All of that said, wherever you come down on the substance of the
Lieberman-gutted bill, it's clear Dean has created a new progressive dynamic
here. He has made it more likely that something better will come out of the
Congress either now or in the near future than the monstrosity Lieberman has
created. How? By doing his part to create the political space and leverage
for us to demand more.

Dean's move, not surprisingly, is being lambasted by the sycophantic
Washington press. As just one example, the Washington Post's Chris Cillizza
[6] -- one of the most perfectly calibrated barometers of Beltway
conventional wisdom -- lashes out at Dean as a "health care reform spoiler"
(Cillizza, of course, never said this about Lieberman, Landrieu, Nelson, or
any of the other conservadems who were threatening to filibuster the bill
over the last few months). And tellingly, Cillizza insists Dean's principled
stand is "entirely in his own self interest" - an attempt to completely
dismiss the substance of Dean's criticism. Of course, if Dean criticizing
the administration was "entirely in his own self interest," he would not
have been cheering on the bill before it was gutted.

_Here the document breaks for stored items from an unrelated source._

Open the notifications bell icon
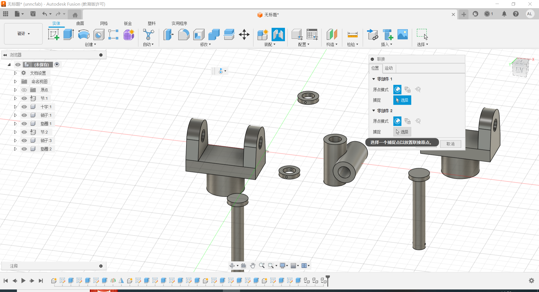This screenshot has width=539, height=292. coord(504,14)
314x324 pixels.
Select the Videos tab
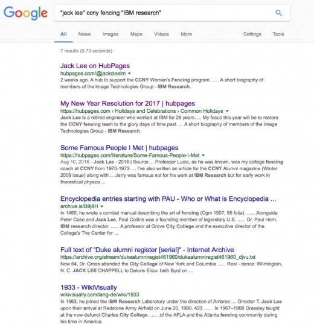(x=161, y=34)
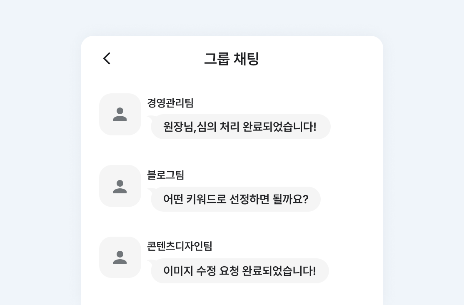Viewport: 464px width, 305px height.
Task: Open 경영관리팀 profile avatar
Action: (x=120, y=114)
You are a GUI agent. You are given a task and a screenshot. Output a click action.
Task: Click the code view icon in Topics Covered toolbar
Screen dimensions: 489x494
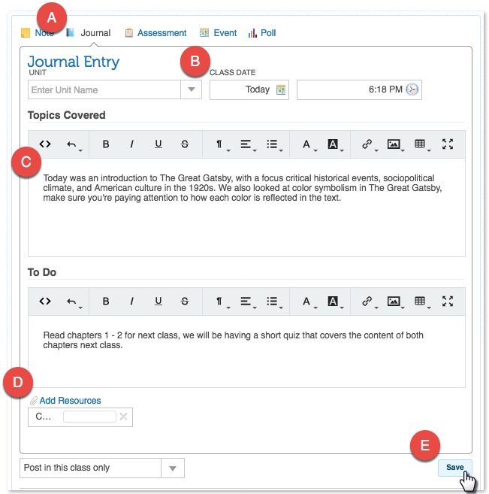[45, 144]
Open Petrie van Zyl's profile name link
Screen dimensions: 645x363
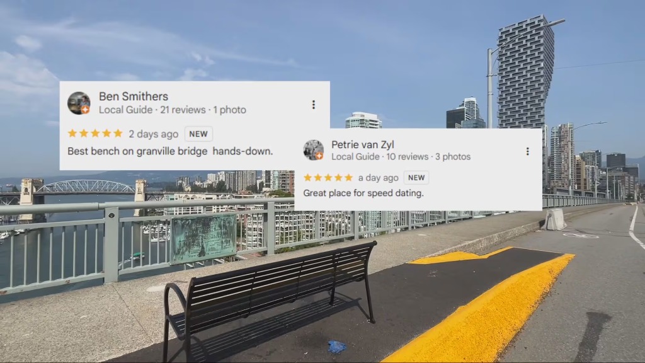(x=363, y=144)
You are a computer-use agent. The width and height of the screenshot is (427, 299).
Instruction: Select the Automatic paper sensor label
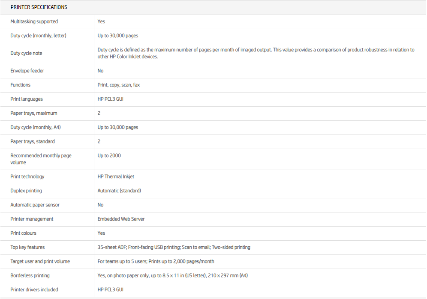(x=35, y=205)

And so Cillizza's
refrain is yet more proof that in Washington's "Church of the Savvy" [7]
movement participants taking principled stands are seen as selfish,
petulant, stupid and unserious while politicians who exchange votes for
industry campaign contributions (Lieberman, Baucus, etc.) and former
politicians who are literally paid to lobby for Big Money (Tom Daschle, as
an example) are depicted as thoughtful, selfless, "moderate" and "pragmatic"
team players.

I have to say, Dean's multi-year transformation is amazing. I remember when
I worked for Bernie Sanders how Vermont had a DLC-ish governor named Howard
Dean. To look at him now is to stand in awe, because today's Howard Dean is
not that Howard Dean. And I believe his transformation is entirely genuine
because he had absolutely nothing to gain from it in the way we cynically
define "gain" in today's politics. There are many things to "gain" from
shutting up and going corporate -- there is little to "gain" from
championing a progressive cause from a place of authentic conviction. Little
to personally "gain" -- but much to gain for the country.

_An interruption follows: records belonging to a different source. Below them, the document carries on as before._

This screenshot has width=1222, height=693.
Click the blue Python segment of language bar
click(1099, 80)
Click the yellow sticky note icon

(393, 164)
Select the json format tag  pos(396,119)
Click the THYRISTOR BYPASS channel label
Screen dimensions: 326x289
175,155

Here is a person who has decided not to pull the usual post-retirement dance
of worshiping the Establishment and joining The Club. Here is a person whose
motives cannot be attacked and who has built an independent base of power
the old fashioned way - not through Big Money or through insider
connections, but through grassroots organizing, unvarnished policy
credibility, and a willingness to stand for principles before party. Here is
a person going on television to tell sitting Democratic U.S. senators [8]
the cold hard truth to their face: namely that they've sold out. Here is a
guy taking on the same obsequious Professional Democratic Elites in DC [9]
that are saying we must pass any bill, no matter how destructive, just to
give Democrats a political win (the same Professional Democratic Elite that
told us to support the Iraq War and the bailout, by the way).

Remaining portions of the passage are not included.